## Work request
Please work out how many lines in the data below contain "agent", and reply with that number alone.

#### Data for the task ####

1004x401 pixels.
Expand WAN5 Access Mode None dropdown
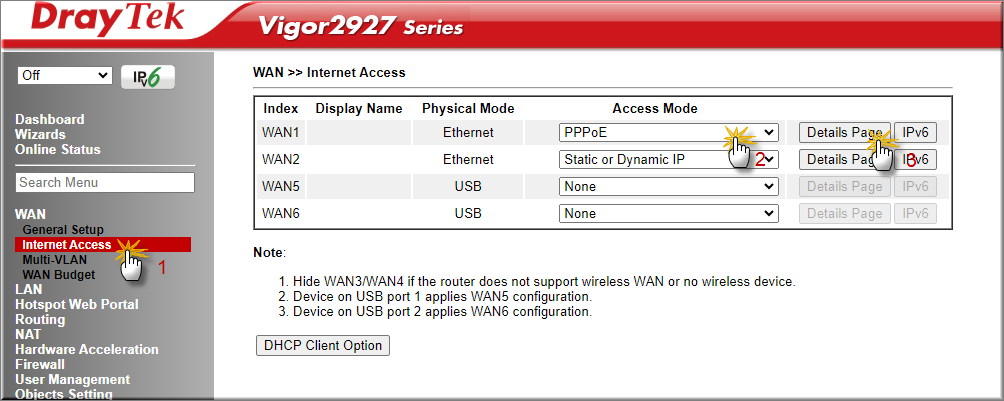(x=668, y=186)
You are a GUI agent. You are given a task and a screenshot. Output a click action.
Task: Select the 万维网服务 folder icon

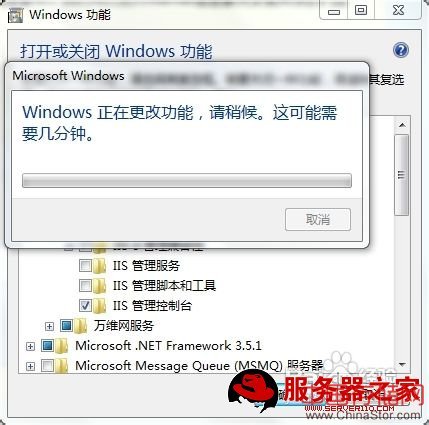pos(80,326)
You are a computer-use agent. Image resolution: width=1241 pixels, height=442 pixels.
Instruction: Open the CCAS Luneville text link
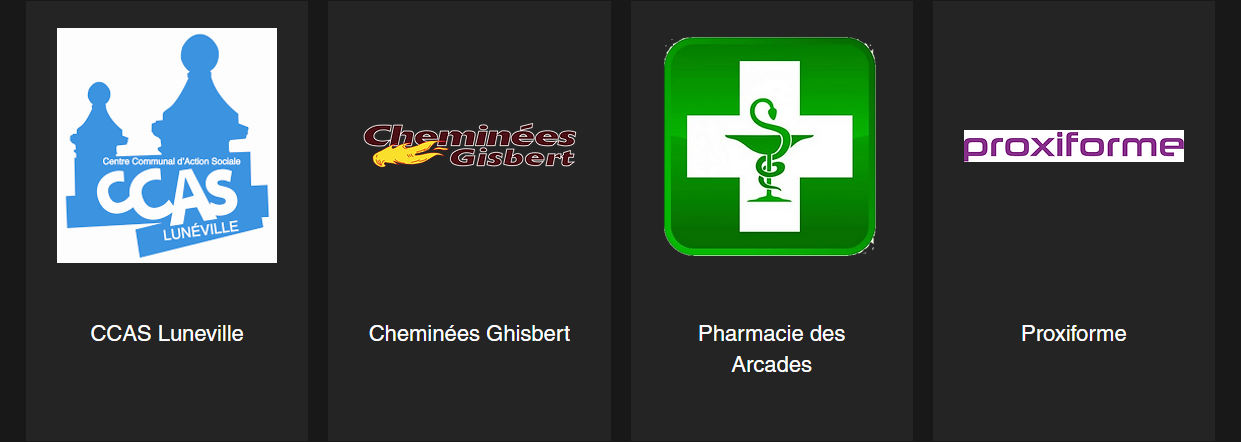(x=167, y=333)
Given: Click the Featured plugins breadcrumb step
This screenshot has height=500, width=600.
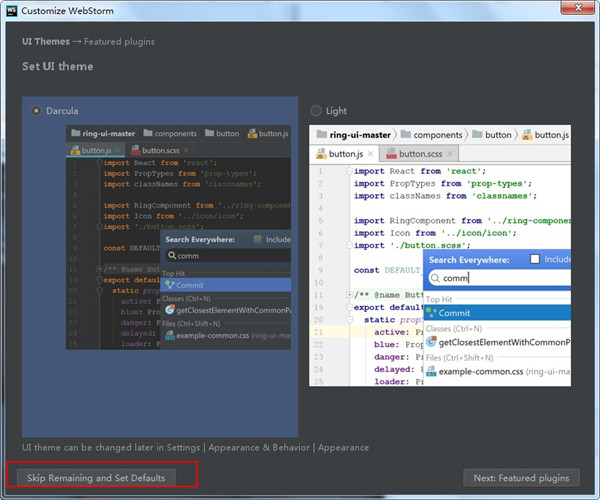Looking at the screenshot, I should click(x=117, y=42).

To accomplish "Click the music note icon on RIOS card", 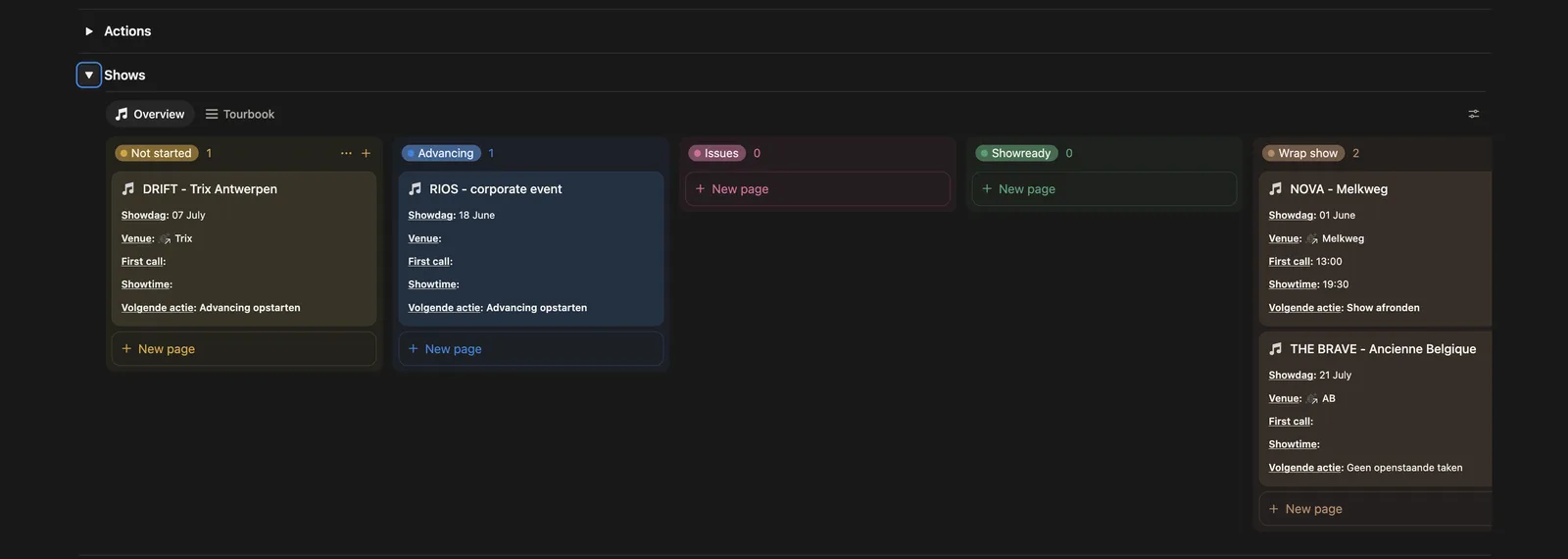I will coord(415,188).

####

## Worked solution
2